→ The task
Write out every line of the records below without any change.
[START Data lines]
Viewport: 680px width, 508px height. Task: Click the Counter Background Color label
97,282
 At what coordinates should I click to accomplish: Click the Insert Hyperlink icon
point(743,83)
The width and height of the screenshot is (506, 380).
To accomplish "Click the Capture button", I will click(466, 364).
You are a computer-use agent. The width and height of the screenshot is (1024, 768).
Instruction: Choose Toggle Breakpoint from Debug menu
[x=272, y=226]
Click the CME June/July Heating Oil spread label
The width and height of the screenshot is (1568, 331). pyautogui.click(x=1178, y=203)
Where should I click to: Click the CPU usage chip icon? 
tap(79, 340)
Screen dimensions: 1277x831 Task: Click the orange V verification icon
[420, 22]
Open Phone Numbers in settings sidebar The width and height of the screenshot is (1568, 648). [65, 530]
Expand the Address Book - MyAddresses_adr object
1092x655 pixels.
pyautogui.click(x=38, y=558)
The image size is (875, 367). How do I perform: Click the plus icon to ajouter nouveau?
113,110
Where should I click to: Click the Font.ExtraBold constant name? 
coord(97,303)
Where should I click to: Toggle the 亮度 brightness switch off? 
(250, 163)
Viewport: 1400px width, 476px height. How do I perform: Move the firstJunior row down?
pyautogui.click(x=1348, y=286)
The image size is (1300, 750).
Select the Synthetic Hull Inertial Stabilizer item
[END Data lines]
→ Written answer
Viewport: 680px width, 508px height. Task: Click the Counter Background Color label
97,282
 At what coordinates should I click to accomplish: Click the Insert Hyperlink icon
point(743,83)
The width and height of the screenshot is (506, 380).
To accomplish "Click the Capture button", I will click(466, 364).
You are a computer-use agent. The width and height of the screenshot is (1024, 768).
Instruction: Choose Toggle Breakpoint from Debug menu
[x=272, y=226]
Click the CME June/July Heating Oil spread label
The width and height of the screenshot is (1568, 331). pyautogui.click(x=1178, y=203)
Where should I click to: Click the CPU usage chip icon? 
tap(79, 340)
Screen dimensions: 1277x831 Task: Click the orange V verification icon
[420, 22]
Open Phone Numbers in settings sidebar The width and height of the screenshot is (1568, 648). [65, 530]
Expand the Address Book - MyAddresses_adr object
1092x655 pixels.
pyautogui.click(x=38, y=558)
The image size is (875, 367). How do I perform: Click the plus icon to ajouter nouveau?
113,110
Where should I click to: Click the Font.ExtraBold constant name? 
coord(97,303)
Where should I click to: Toggle the 亮度 brightness switch off? 
(250, 163)
Viewport: 1400px width, 476px height. How do I perform: Move the firstJunior row down?
pyautogui.click(x=1348, y=286)
The image size is (1300, 750).
Select the Synthetic Hull Inertial Stabilizer item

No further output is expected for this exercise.